Since Isaac Hayes’ death on August 11, I have been searching the Internet in vain for news stories that mention his visit to Vermont in November of 2005. It’s a weird and irresistible aspect of cyber-culture that you can google your way to history, but even the world’s greatest search engine has limits.
We brought Hayes to Middlebury College as part of a lecture series on the arts and political activism, which also included photographer Bill Bamberger and playwright Larry Kramer. For me, Hayes’ visit was particularly special since his music has been part of the American landscape since he helped define the Memphis Sound and co-wrote “Wrap it Up” and “Soul Man,” both of which were recorded and made famous by Sam and Dave.
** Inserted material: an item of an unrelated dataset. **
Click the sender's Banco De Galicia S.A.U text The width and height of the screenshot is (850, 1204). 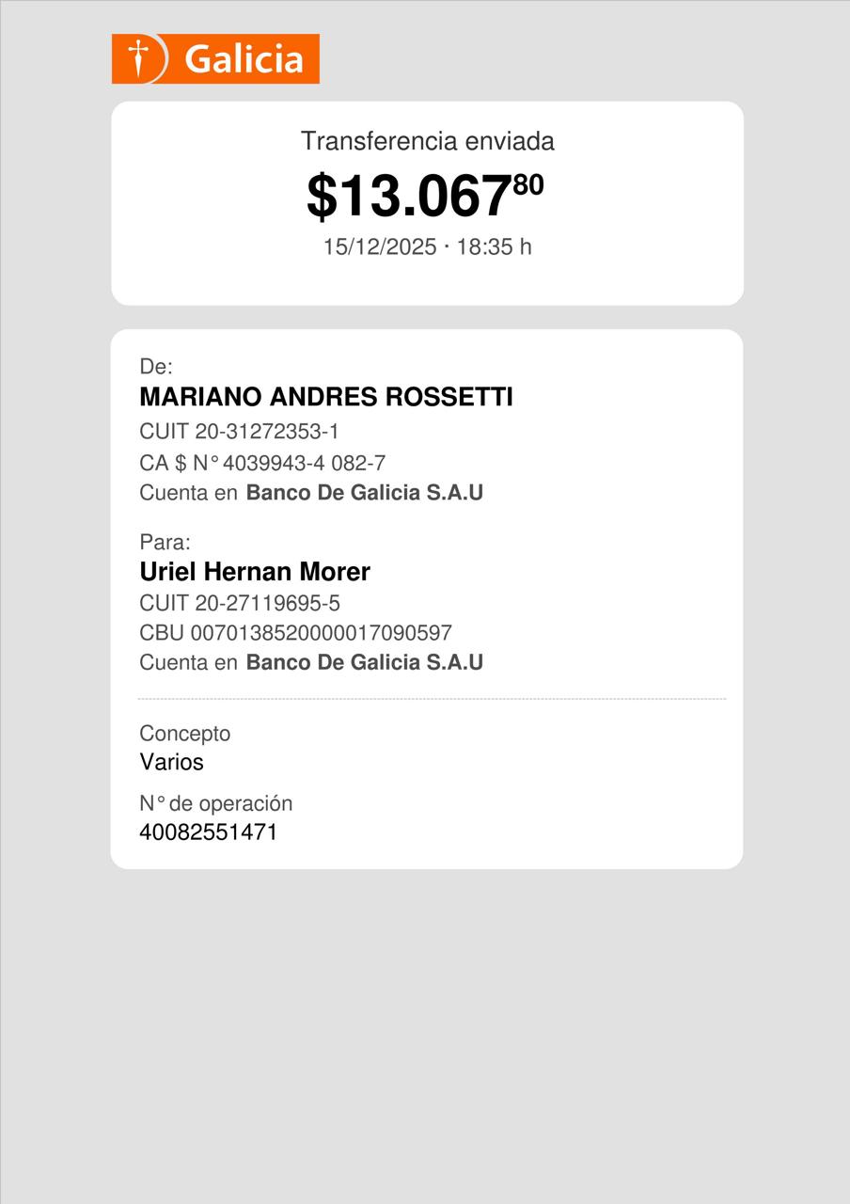[364, 493]
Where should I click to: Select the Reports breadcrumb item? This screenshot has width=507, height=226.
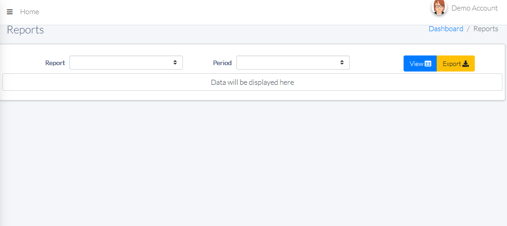coord(485,29)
While at Middlebury, Hayes had lunch with faculty, staff, and students, did an interview at WRMC—and a radio spot that still gets played from time to time—and spoke in Mead Chapel. His informal, if somewhat rambling talk got mixed reviews, and some were taken aback by his praise for Scientology. But Hayes had a presence, warmth, and sense of humor that were hard to resist. And when he sang a slow R & B tune in Mead after his talk—accompanying himself on the piano—he got a standing ovation. You knew then why Hayes was one of the major forces in pop music during the 60s and 70s.
Hayes’ best-known song, “Shaft,” came out in 1971 when I was in seventh grade, and established Hayes as an icon of black power. When he performed or made a public appearance—resplendent in fur robes, or wearing his trademark gold chain vest—he meant business. Check out the DVD that comes with “The Ultimate Isaac Hayes: Can You Dig It?” (a great compilation, by the way), and you can see Hayes command the stage before a packed house at Los Angeles Coliseum, introduced by a young Jesse Jackson.
Given Hayes’ image, I always assumed he was a very big man, so when I picked him up at the Burlington airport and saw he was definitely under six feet, I expressed my surprise. He laughed and said that during the Shaft days, he had been doing a lot of weight lifting and was really buff. He also told me he had sold his gold chain shirts on eBay.
People talk about about being “touched by history,” and I felt that way after spending time with Isaac Hayes. He will be missed, but I am grateful I can still listen to his music and be connected to the legacy he left behind.